Monday morning we were all pretty worn out from the travelling, so we were able to sleep in – until 7:30. We met up at the Seminary at 9 to take a tour of the campus. We had been in Belém since the previous Wednesday and we still hadn’t gotten to tour the Seminary! So Rick showed us around the campus during the morning. Rubens was planning to head out early the next morning to return to Brasilia. So he and his family headed back to where they were staying to get some rest before their trip. Meanwhile Rick and Gayle took us around to see the rest of Belém. We drove past the other churches in Belém, as well as passing by the port of Belém. It is a very historic city.

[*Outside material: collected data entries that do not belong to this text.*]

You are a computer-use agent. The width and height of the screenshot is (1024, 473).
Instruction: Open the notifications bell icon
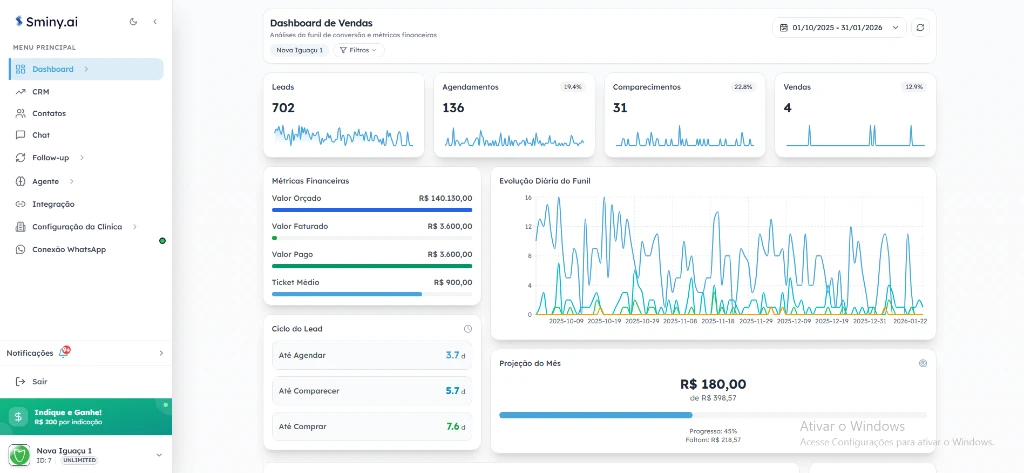(x=64, y=353)
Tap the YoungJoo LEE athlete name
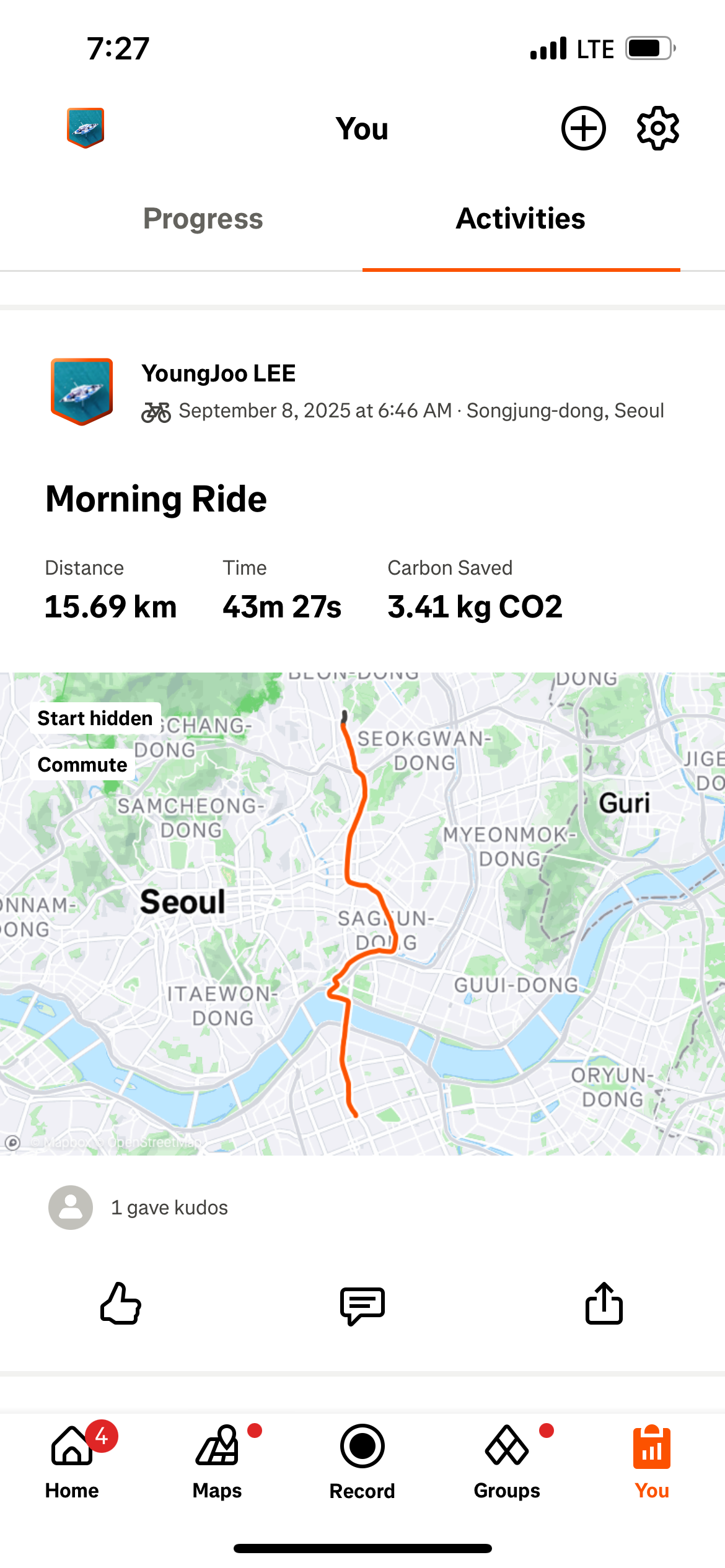The width and height of the screenshot is (725, 1568). 219,373
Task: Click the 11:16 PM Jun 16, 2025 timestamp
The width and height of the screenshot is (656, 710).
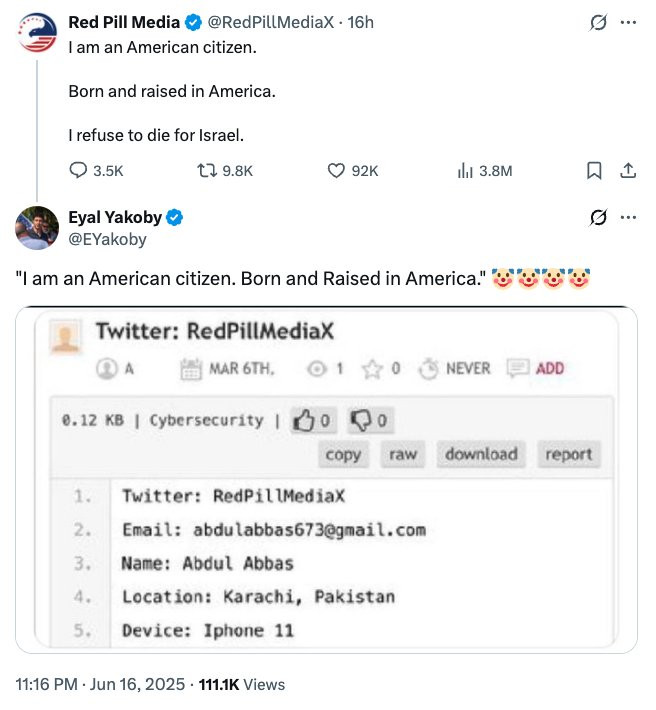Action: (x=100, y=685)
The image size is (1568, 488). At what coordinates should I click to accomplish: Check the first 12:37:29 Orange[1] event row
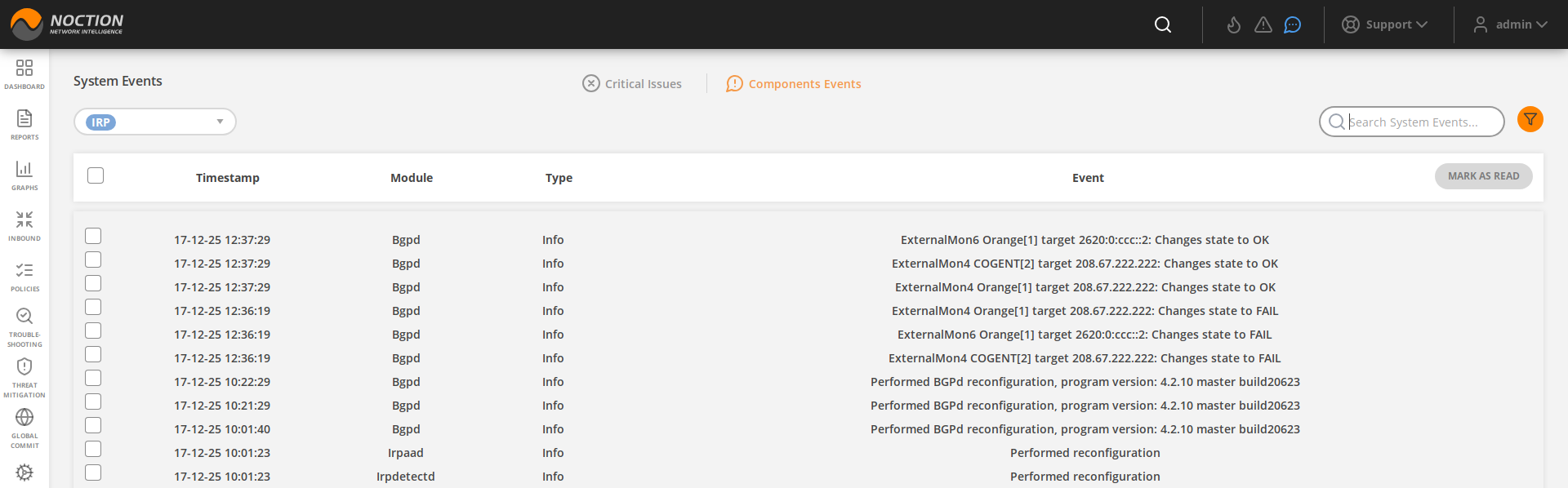(x=93, y=236)
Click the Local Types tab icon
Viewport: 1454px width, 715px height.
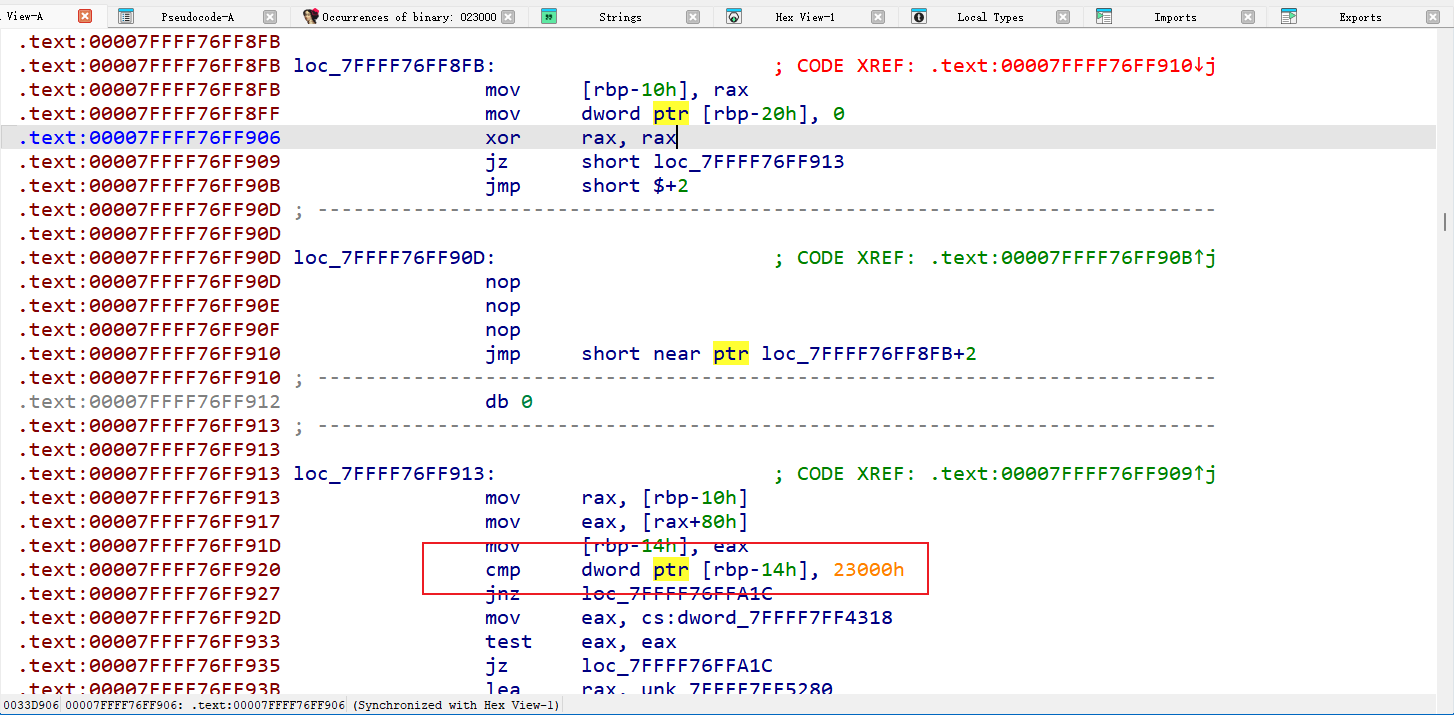919,17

That night Chloe came down with a fever, and was ill during the rest of the trip. Tuesday and Wednesday we took short trips out to continue to visit different parts of the city and learn about the history of the ministry in Belém. Emily also came down ill on Tuesday, however. So Tuesday and Wednesday were much less busy than the previous few days had been. Very, very early on Thursday we caught our flight back to São Paulo. We learned something on that flight. We learned that the absolute worst place in the world for a 1-year-old to lose her stomach is 5,000 feet in the air. We thought that Chloe was feeling better after being so ill Monday and Tuesday – but we were wrong. Emily, however, is always prepared. Chloe’s wet/dry bag was quite handy, and not only fit her blanket and clothes but also managed to conceal the worst of the smell for the rest of the trip. Moral of the story: be a boy scout – always prepared.
The next Saturday the ladies of our church here in Carapicuíba had a baby shower for Pastor Arthur’s wife, Heloisa. She is due in just a couple weeks. Emily helped plan and decorate for the shower, and she gave the devotional.
From what I hear (Brandon is writing this) it was a stellar shower and a great devotional.
And all that pretty much brings us up to today! Last week and this week have been something of a return to daily life.